The Secretary of State has a housing problem. An extra 500,000 families have been added to council house waiting lists since 1997 and 100,000 people are registered as homeless. As she said, the gap between homes built and households formed grows wider each year; it is substantial and will create ever-increasing problems of affordability and accessibility and for promoting sustainable communities, although I am pleased that she said clearly that she wanted to do something about it. She may hesitate to accept the motion, which we shall support. No doubt she will argue that to support it would in some mysterious way make the problem worse, but I urge her to recognise that bringing just a fraction of the 680,000 empty properties in England back into occupation would go a long way towards ameliorating the position, as would even half of the 1 million homes that her funded working group recommended be developed in commercial premises and over shops. If only a fraction of her working party’s recommendations were implemented there would be a tremendous step forward in housing availability.

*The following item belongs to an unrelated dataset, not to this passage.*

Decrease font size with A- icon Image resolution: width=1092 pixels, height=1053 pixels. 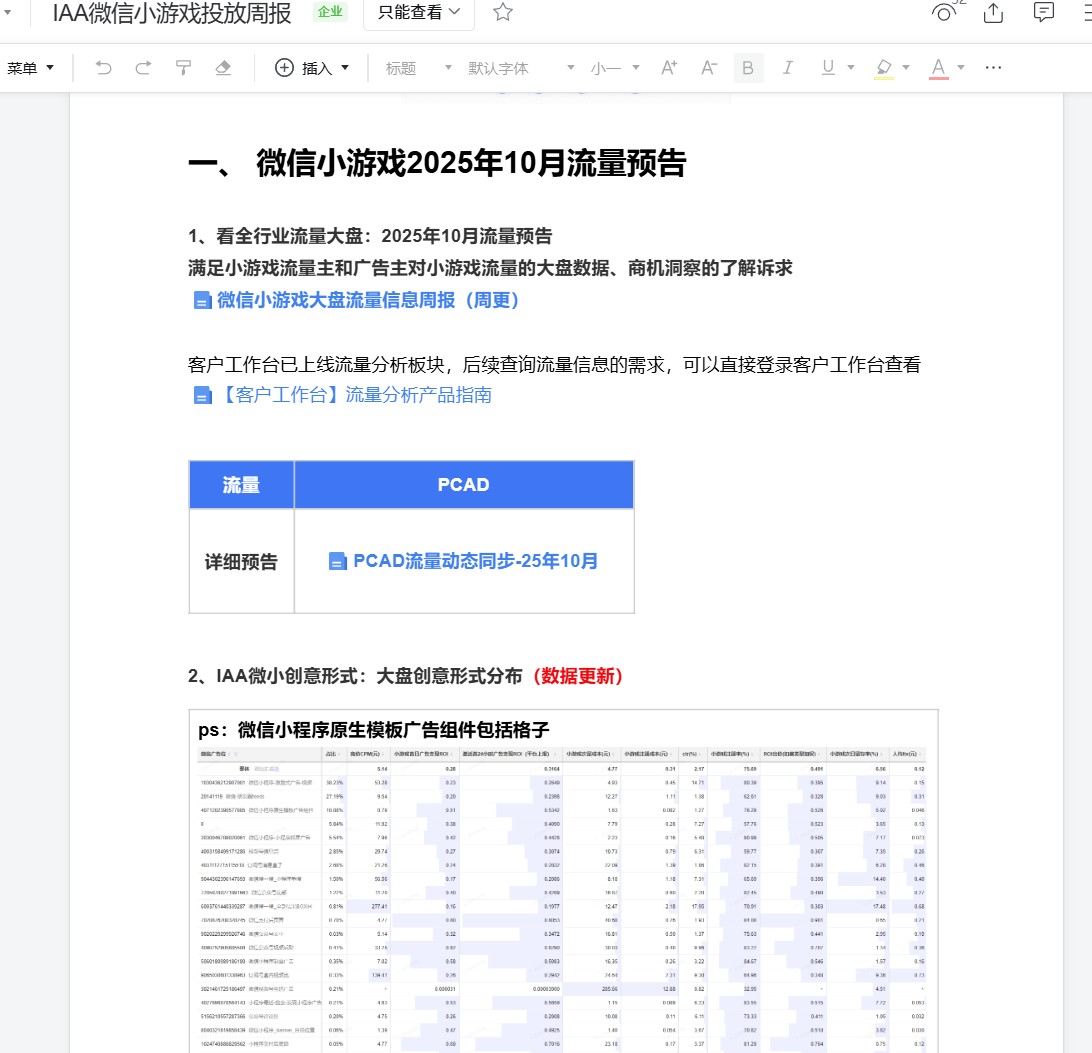pyautogui.click(x=709, y=68)
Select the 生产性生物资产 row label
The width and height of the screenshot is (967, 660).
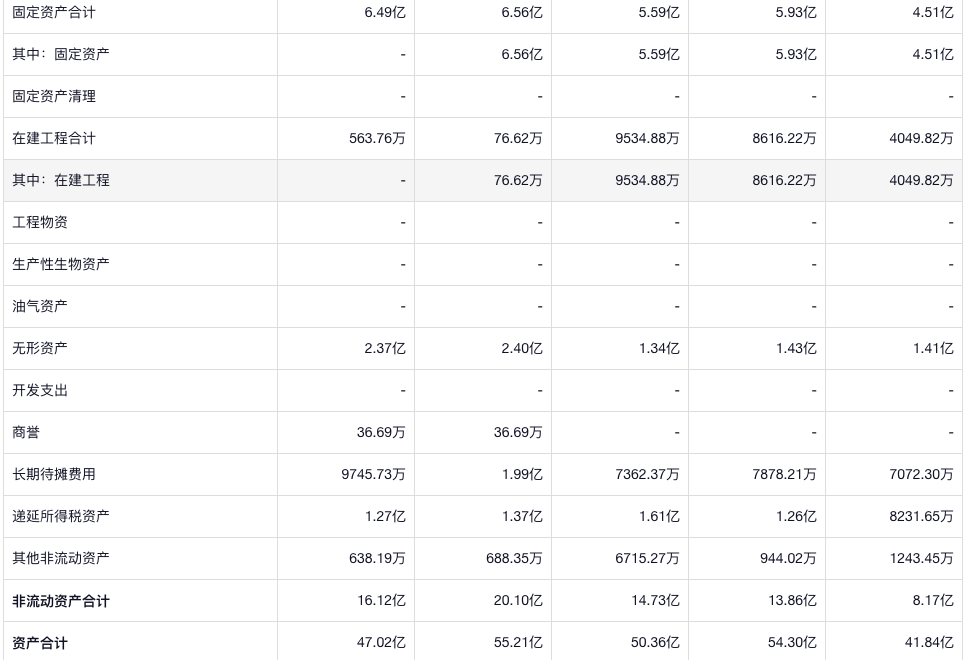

I thoroughly agree with the hon. Gentleman about bringing empty properties back into use. Does he acknowledge the fact that the Government have, for the first time, introduced targets to bring long-term empty properties back into use by 2010? But is he aware that Liberal-controlled Luton council could not even provide me with the number of empty properties in the borough so that I could ensure that the council is acting on the Government’s intention to bring such properties back into use for homeless people?

I am interested in the hon. Lady’s comments, because I have in my hand a table showing the number of empty homes by region, subdivided by authority, so there seems to be no problem about finding that information. Perhaps the hon. Lady did not ask in a polite enough tone of voice.

The Secretary of State should insist that when and wherever new homes are built they meet the highest environmental standards. Her Department must make a contribution to the Government’s overall aim of reducing carbon emissions and limiting climate change and the way in which she exercises her important responsibilities on planning and building regulations, regardless of the site of the houses, will offer opportunities in that regard. Our housing stock should at least be at the same level as the rest of western Europe in terms of sustainability and the reduction of environmental impact. We must not simply go for cheap and cheerful solutions that are expensive for the environment.

Sadly, the Government amendment is silent on those key points; it is bland, vacuous and self-congratulatory. In contrast, we need the Secretary of State to acknowledge that providing sustainable and affordable homes is a key task for her and the Government that she supports. Today’s debate and the motion before us take a look at just a small aspect of a much broader major policy area that needs prolonged, thoughtful and urgent action.

I think that my hon. Friend may be about to come to his conclusion. I wonder whether he hopes, as I do, that when the Minister responds to the debate she will set out clearly how she is going to shift responsibility to local authorities to give them much greater discretion over the decisions that they take, so that there will be no need for groups such as the Rotherfield action group, which is trying to stop four detached houses being demolished and turned into a development of 30 or 40 flats. We need to hear from the Minister how the local community can have its say on that matter, but also on other controversial issues such as telecoms masts.

I entirely agree with my hon. Friend, except when he talks about responsibility. Ministers are only too willing to transfer responsibility, but they are not willing to transfer the power and money to implement those responsibilities. Surely that is what is needed.

We have had a wide-ranging discussion so far and no doubt it will go further in the remainder of the time available to us. I hope that the Secretary of State will not waste the opportunity to make sure that her Department redoubles its efforts to deal with housing and planning issues to give us sustainable communities and a safer world to live in.